子のいない夫婦が同時に死亡した場合の保険金の帰属先
業界新聞を読んでいて見つけた記事ですが、なかなか興味深い内容です。
夫が、配偶者である妻を受取人とする生命保険契約を結び、その二人が同時に死亡した場合において、妻の唯一の相続人である妻の兄が、商法676条2項の規定により保険金受取人になったとして、夫の唯一の相続人である夫の弟が、上告人である保険会社に対して保険金の支払いを求める一方、その契約を包括承継した保険会社は夫と妻の両遺族に配分すべきとして最高裁に上告したものです。
結論から言うと上告は棄却され、妻の相続人である妻の兄のみが死亡保険金の相続権を有するものとされました。
ここで争点訴されたのは、夫の弟と妻の兄は『保険金額を受け取るべき者の相続人』となるかどうかという事です。

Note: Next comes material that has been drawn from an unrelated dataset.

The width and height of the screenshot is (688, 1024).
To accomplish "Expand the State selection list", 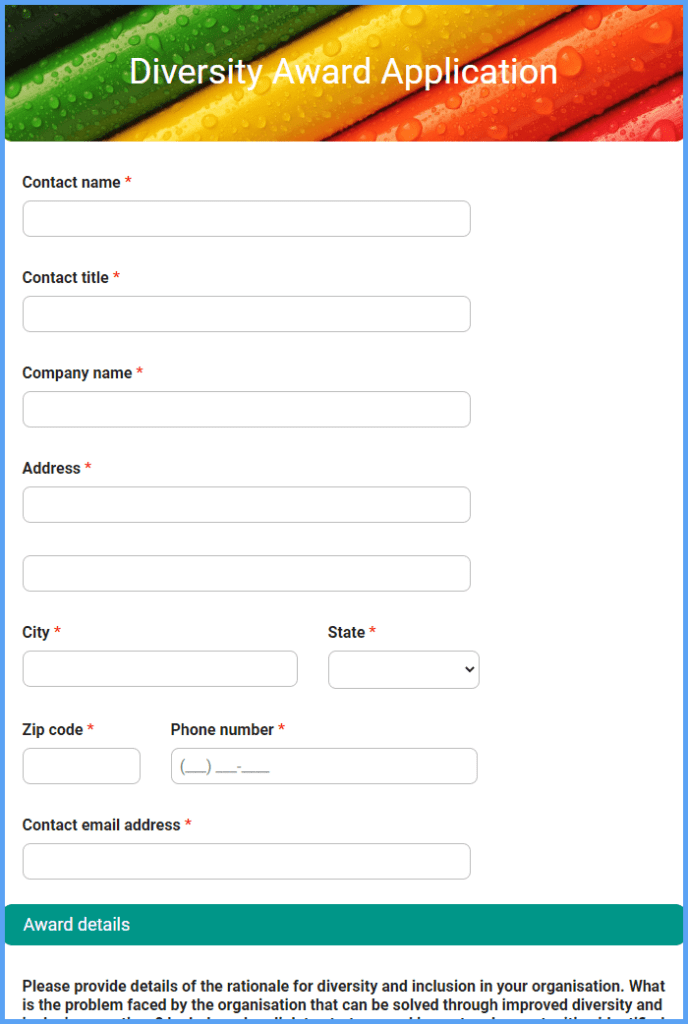I will (x=403, y=669).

このケースでは、民法32条の2の規定により、保険契約者兼被保険者である夫と指定受取人である妻は同時に死亡したものと推定され、夫は妻の法定相続人にならないから、夫の相続人である弟が保険金受取人となる事は無く、この事案の保険金の帰属先は妻の相続人である兄のみとされるというものです。
事故などで家族(夫婦)間で同時に亡くなった場合の相続関係と保険金の帰属先の最高裁の考え方が初めて明らかにされた事案であり、注目されるところです。